Your assignment |
Reproduce exactly the lines of the material beneath, from the line that contains "Given: Focus the Project name text field" to the line that contains "You are a GUI", both included, and no other lines.

Data provided |
● ● ● ●

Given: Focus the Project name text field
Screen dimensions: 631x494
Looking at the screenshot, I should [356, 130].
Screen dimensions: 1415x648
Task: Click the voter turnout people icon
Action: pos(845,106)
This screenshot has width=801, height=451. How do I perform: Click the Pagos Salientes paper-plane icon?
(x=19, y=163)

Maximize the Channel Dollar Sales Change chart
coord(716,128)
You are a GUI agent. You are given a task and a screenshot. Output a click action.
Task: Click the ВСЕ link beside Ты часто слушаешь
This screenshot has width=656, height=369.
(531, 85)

● ● ● ●

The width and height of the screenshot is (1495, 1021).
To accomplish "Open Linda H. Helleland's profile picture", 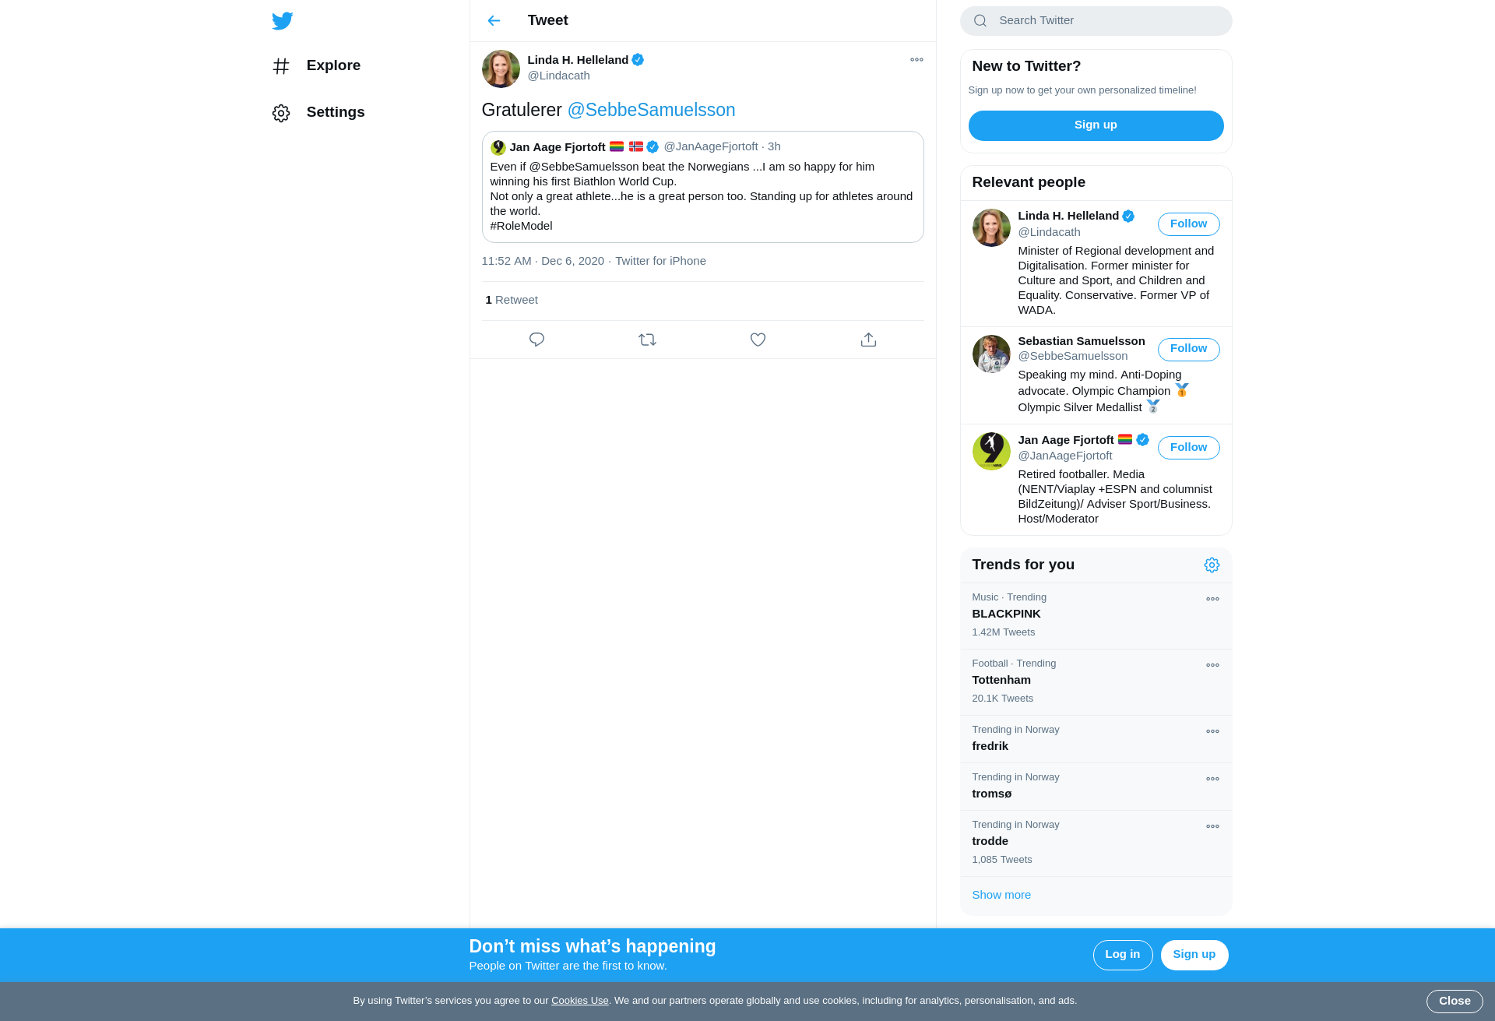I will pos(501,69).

● ● ● ●

Result of the task |
Given: Focus the Project name text field
Screen dimensions: 631x494
Looking at the screenshot, I should [356, 130].
Screen dimensions: 1415x648
Task: Click the voter turnout people icon
Action: pos(845,106)
This screenshot has width=801, height=451. How do I perform: Click the Pagos Salientes paper-plane icon?
(x=19, y=163)

Maximize the Channel Dollar Sales Change chart
coord(716,128)
You are a GUI agent. You are given a task and a screenshot. Output a click action.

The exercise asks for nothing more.